You may have heard about the release of this little comic book film called Avengers: Endgame. That's because, statistically, you have already seen it more often than you have your grandparents in your entire lifetime. The climax of the Marvel Cinematic Universe of over 40,000 hours (and not a single bathroom break) is smashing the box office harder than our Hulk / Thicc Thanos slash fic. And with everyone celebrating the film's enormous success, it might be a good time for a reminder of how much Marvel screws over the people without whom you'd be stuck watching NCIS with your meemaw.
Now that the finger-snapping dust has settled, it has been reported that Avengers: Endgame opened worldwide to a staggering $1.2 billion -- almost double the total of the previous opening weekend record holder, making it the first movie in history to earn over a billion dollars in the time it takes most people to finish a 400-piece puzzle. But rather than guaranteeing that everyone involved is now so rich they're living in mansions made out of actual vibranium, more of that money was likely dropped on the executive producers' after party than as compensation to the original comic book artists.
But don't take our word for it. Just listen to Jim Starlin, celebrated comics genius and the man responsible for the Infinity Gauntlet, half of the Guardians of the Galaxy, and everyone's least-favorite beat poetry audience member, Thanos himself. In a 2017 post, he rightfully complained that when one of his minor villains popped up in Batman v. Superman: Dawn Of Justice, the paycheck he got from DC was bigger than his earnings from all of his creations in all of the MCU movies combined. Which is really sad once you realize what kind of lemonade stand money DC movies make in comparison to Marvel.

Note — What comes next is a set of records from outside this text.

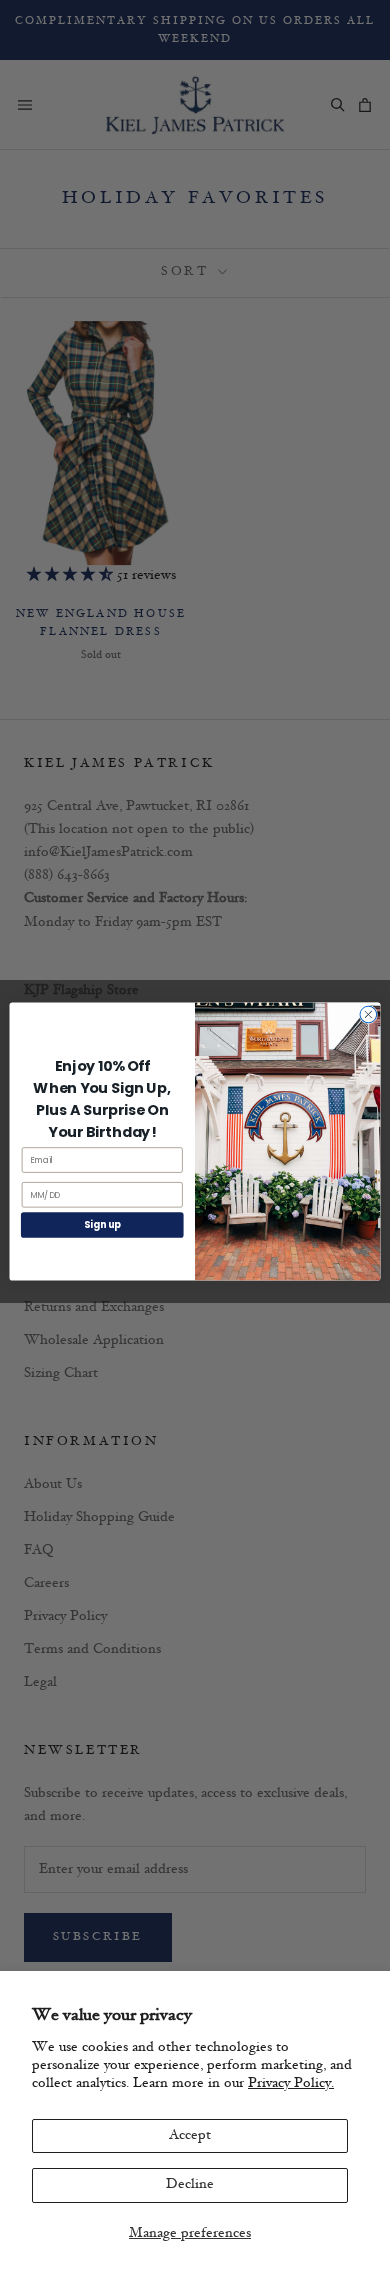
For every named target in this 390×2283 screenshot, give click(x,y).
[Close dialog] (368, 1014)
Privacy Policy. (291, 2083)
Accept (190, 2135)
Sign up (102, 1224)
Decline (190, 2184)
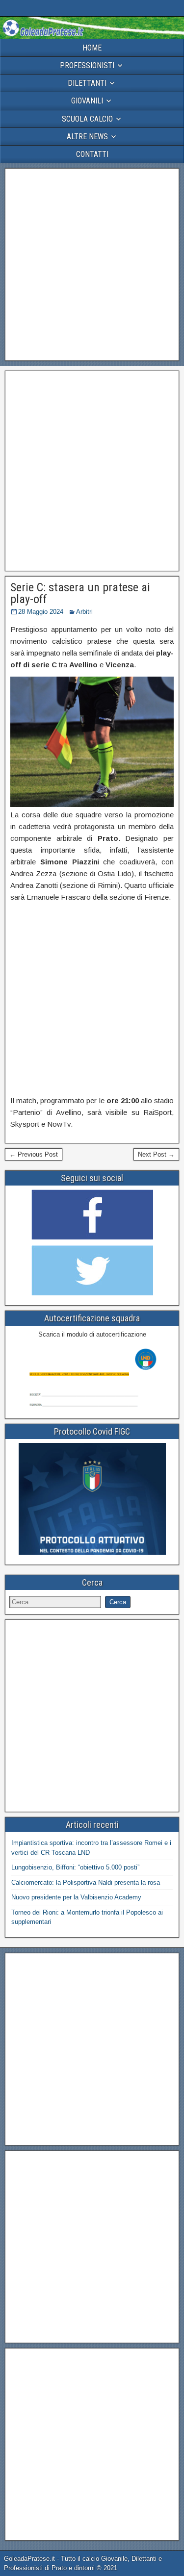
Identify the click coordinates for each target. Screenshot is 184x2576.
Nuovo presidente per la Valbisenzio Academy (76, 1897)
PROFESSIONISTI (87, 65)
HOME (92, 47)
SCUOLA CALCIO (87, 119)
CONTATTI (92, 154)
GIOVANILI (87, 100)
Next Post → (156, 1154)
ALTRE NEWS (87, 136)
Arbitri (84, 611)
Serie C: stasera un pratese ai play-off (80, 593)
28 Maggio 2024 (40, 611)
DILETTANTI (87, 83)
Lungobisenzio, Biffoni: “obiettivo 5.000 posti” (75, 1867)
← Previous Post (33, 1154)
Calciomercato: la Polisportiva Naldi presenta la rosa (85, 1882)
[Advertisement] (92, 264)
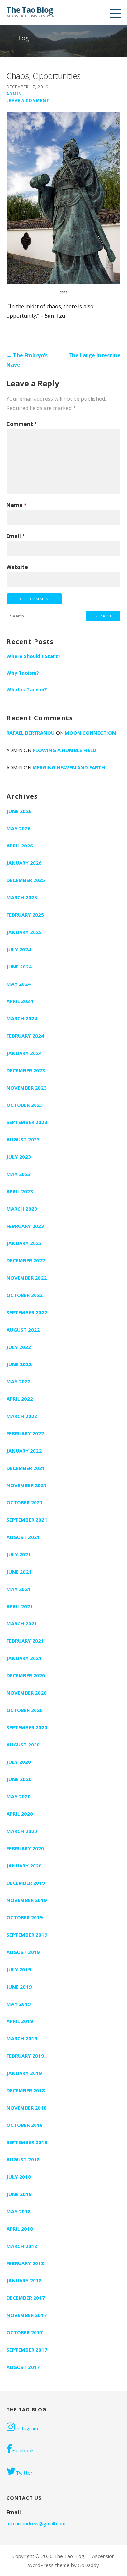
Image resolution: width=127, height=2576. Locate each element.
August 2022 (23, 1329)
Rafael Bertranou (31, 732)
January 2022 (24, 1450)
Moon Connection (90, 732)
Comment (22, 424)
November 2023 (27, 1087)
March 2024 (22, 1018)
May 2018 (19, 2211)
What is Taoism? (27, 689)
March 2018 (22, 2246)
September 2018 (27, 2142)
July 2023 (19, 1156)
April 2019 (20, 2021)
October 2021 (25, 1502)
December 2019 (26, 1883)
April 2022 (20, 1398)
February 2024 (25, 1035)
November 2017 (27, 2315)
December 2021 (26, 1468)
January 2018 (24, 2280)
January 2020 (24, 1865)
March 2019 (22, 2038)
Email (16, 536)
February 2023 (25, 1226)
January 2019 (24, 2073)
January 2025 (24, 932)
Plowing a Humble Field (64, 750)
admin (14, 93)
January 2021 (24, 1658)
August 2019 (23, 1952)
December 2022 (26, 1260)
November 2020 (27, 1692)
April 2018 (20, 2228)
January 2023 (24, 1243)
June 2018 (19, 2194)
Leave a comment (28, 100)
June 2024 (19, 966)
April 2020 (20, 1813)
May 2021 (19, 1589)
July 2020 (19, 1762)
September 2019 (27, 1934)
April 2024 (20, 1001)
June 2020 (19, 1779)
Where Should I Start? (34, 656)
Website (17, 567)
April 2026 (20, 845)
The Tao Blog (30, 9)
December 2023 (26, 1070)
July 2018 (19, 2176)
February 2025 (25, 914)
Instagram (26, 2428)
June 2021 (19, 1571)
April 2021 (20, 1606)
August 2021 (23, 1537)
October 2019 (25, 1917)
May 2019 (19, 2004)
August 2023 (23, 1139)
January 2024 (24, 1053)
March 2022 (22, 1416)
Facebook (23, 2450)
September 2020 (27, 1727)
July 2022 (19, 1347)
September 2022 (27, 1312)
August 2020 (23, 1744)
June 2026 (19, 811)
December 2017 (26, 2297)
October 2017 (25, 2332)
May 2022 (19, 1381)
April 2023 (20, 1191)
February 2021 (25, 1641)
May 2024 (19, 984)
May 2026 (19, 828)
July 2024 (19, 949)
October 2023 (25, 1105)
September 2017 (27, 2349)
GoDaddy (88, 2565)
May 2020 (19, 1796)
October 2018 (25, 2125)
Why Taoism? (23, 672)
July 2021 (19, 1554)
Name (17, 505)
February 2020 (25, 1848)
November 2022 (27, 1277)
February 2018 (25, 2263)
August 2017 (23, 2367)
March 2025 (22, 897)
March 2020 (22, 1831)
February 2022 (25, 1433)
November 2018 (27, 2107)
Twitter (24, 2472)
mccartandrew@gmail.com (36, 2523)
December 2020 (26, 1675)
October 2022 (25, 1295)
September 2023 (27, 1122)
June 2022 (19, 1364)
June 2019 (19, 1986)
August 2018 (23, 2159)
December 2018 (26, 2090)
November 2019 (27, 1900)
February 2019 (25, 2055)
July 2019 (19, 1969)
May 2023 (19, 1174)
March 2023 (22, 1208)
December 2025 (26, 880)
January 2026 (24, 863)
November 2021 (27, 1485)
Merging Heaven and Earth (69, 767)
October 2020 (25, 1710)
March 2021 (22, 1623)
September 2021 (27, 1520)
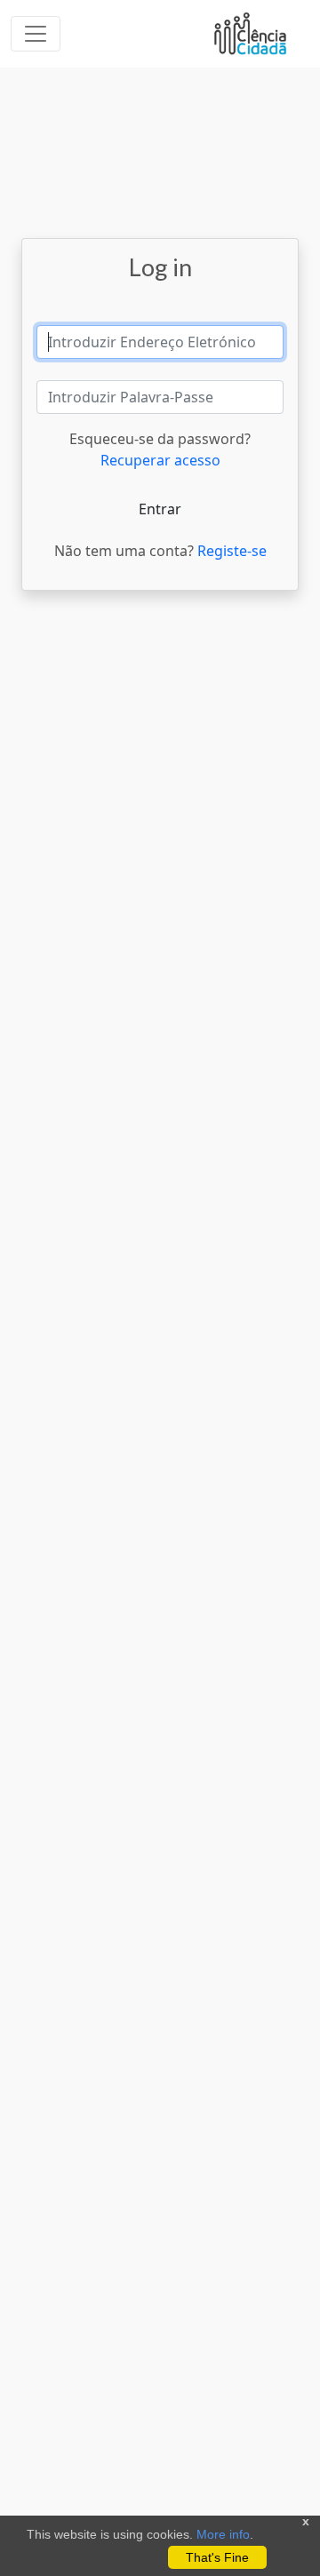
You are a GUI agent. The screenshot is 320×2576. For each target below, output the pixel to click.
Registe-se (232, 551)
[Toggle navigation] (35, 34)
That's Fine (217, 2557)
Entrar (160, 509)
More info (223, 2534)
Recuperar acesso (160, 460)
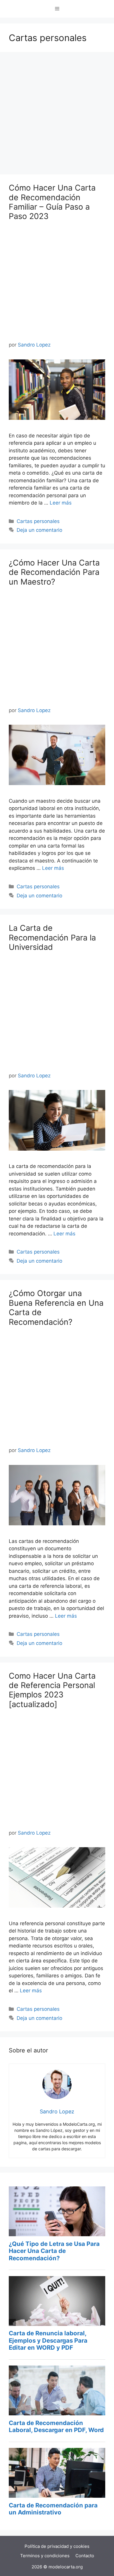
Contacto (84, 2555)
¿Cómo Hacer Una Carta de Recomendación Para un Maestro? (54, 572)
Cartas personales (38, 521)
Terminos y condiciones (45, 2555)
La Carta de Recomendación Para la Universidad (52, 937)
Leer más (61, 503)
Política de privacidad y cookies (57, 2546)
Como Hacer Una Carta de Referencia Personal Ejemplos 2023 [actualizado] (52, 1690)
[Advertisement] (57, 115)
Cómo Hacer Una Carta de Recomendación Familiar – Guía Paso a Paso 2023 (52, 202)
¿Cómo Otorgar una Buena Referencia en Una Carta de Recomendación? (56, 1307)
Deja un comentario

To be fair, this very much a comic book industry problem bleeding over into the movies. In general, creators who have worked for Marvel have had to sign away any and all intellectual property to the company, meaning they're not considered to have anything to do with the movies -- to the point where they even have to pay for their own tickets if they want to see their genius on the big screen.
Recently (especially in the Russo Brothers era), Marvel Studios has been a lot more generous to the original creators, giving them the kind of lucrative deals that allowed the creator of Rocket Raccoon to finally move out of a nursing home. Even Starlin, after his very public complaint, was offered a revised compensation package that he called "a fairly fair deal." But it's still just generosity, and not any actual obligation, motivating them to give creators little crumbs from their billion-dollar pie. And since megacorporations aren't really known for their excessive generosity, maybe we shouldn't celebrate their box office records until we like what that money is spent on.